A explicação, tanto para os idosos sem complicações quanto para os casais em que um dos companheiros não se infectou, pode ser genética.

No caso dos mais velhos, análises dos genomas foram performadas, e alguns genes associados com o sistema imune foram encontrados com maior frequência. Um desses é o gene MUC-22. Ele é responsável pela produção de mucina, uma proteína associada ao muco. Este, por sua vez, desempenha um papel importante no combate à Covid.

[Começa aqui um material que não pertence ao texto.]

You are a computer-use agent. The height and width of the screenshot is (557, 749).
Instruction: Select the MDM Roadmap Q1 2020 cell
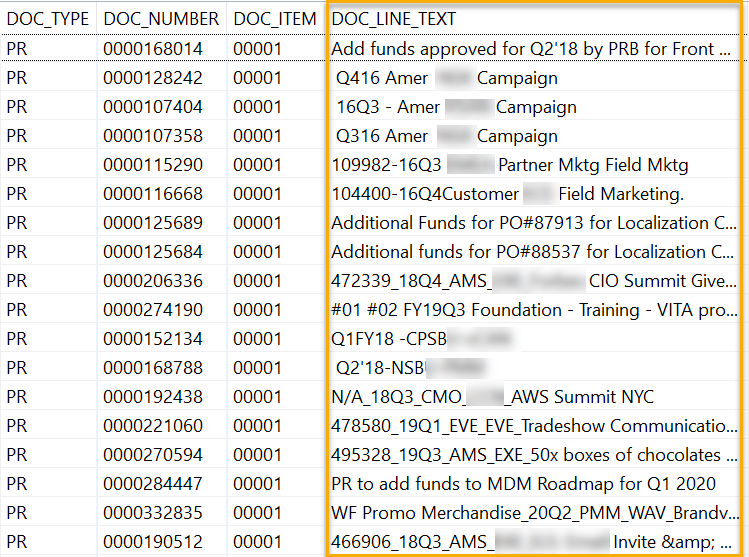click(523, 484)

Os pesquisadores ainda compararam os genomas dos idosos com os de adultos de até 50 anos que tinham morrido pela Covid-19. Nesses adultos, as alterações não foram observadas.

Nos casais, sequenciamentos dos genomas também foram realizados, com resultados parecidos daqueles vistos nos mais velhos. “A gente também identificou esses genes de resistência”, afirma Vidigal.

A resposta, no entanto, ainda não é definitiva. A próxima etapa da pesquisa envolve ensaios celulares para concluir se, na prática, esses genes realmente fornecem uma resposta diferenciada frente à Covid-19.

Outro ponto diz respeito aos inúmeros fatores envolvidos no sistema imunológico de uma pessoa. Um exemplo é outra investigação, igualmente do Genoma, sobre gêmeos. Vidigal relata o caso de duas gêmeas idênticas que tiveram Covid no começo da pandemia. Depois disso, uma delas voltou a se infectar pela doença, tendo um quadro mais grave, enquanto a irmã não passou por isso.

“Na teoria, elas compartilham o mesmo DNA, então a gente esperaria uma apresentação da doença parecida, só que essa menina acabou se reinfectando e a irmã gêmea idêntica não”, explica.

O caso demonstra como, muito além da genética, diversos fatores podem influenciar a resposta imune de alguém. Tabagismo, prática de atividades físicas e alimentação são só alguns exemplos que afetam o sistema de defesa do organismo de uma pessoa. “Tudo isso acaba modulando a resposta imunológica, que é única para cada indivíduo”, explica Vidigal.

REINFECÇÕES TAMBÉM GERAM DÚVIDAS

Em novembro, a consultora Ana Carolina Oyafuço, 27, fez uma viagem de férias na Espanha. Ainda no país europeu, ela começou a sentir sintomas gripais, como dor de garganta e febre. Já de volta ao Brasil, Ana fez dois autotestes para Covid-19 -ambos com resultados positivos.

Ela não tem certeza se a infecção aconteceu na Espanha, mas suspeita que sim. “Eu cheguei numa segunda, e na terça já testei positivo”, afirma.

Ana conta que ficou ansiosa e com medo. Seu avô morreu pela doença em julho, e sequelas a preocupavam. Mas não era bem uma novidade um teste positivo de Covid -na realidade, essa era a terceira vez que a consultora tinha resultados confirmando a infecção.

Assim como com pessoas que nunca pegaram a doença, exemplos de reinfecções como de Ana intrigam cientistas, mas algumas hipóteses já indicam por que isso ocorre.

Cristina Bonorino, imunologista e professora titular da UFCSPA (Universidade Federal de Ciências da Saúde de Porto Alegre), afirma que uma explicação envolve o polimorfismo, concepção de que os indivíduos apresentam respostas imunes diferentes. Pessoas com reinfecção, por exemplo, podem ter um padrão de resposta imunológica que possibilita os repetidos casos da doença.

Outra razão se relaciona à capacidade do vírus de passar por mutações. Ao ocorrer isso, o patógeno desenvolve mecanismos que podem burlar os mecanismos de defesa já adquiridos em infecções anteriores ou mesmo com a vacinação. Sendo assim, casos de reinfecção seriam mais prováveis de acontecer.

Essas duas explicações, no entanto, ainda carecem de maiores evidências. Bonorino afirma que há escassez de estudos sobre reinfecções, tanto para Covid quanto para outras doenças.

“Em geral, não fazemos esses estudos para nenhum vírus, e talvez fosse uma boa ideia programar pesquisas para todos esses vírus alvo de vacinação a fim de instrumentar políticas de saúde pública”, diz.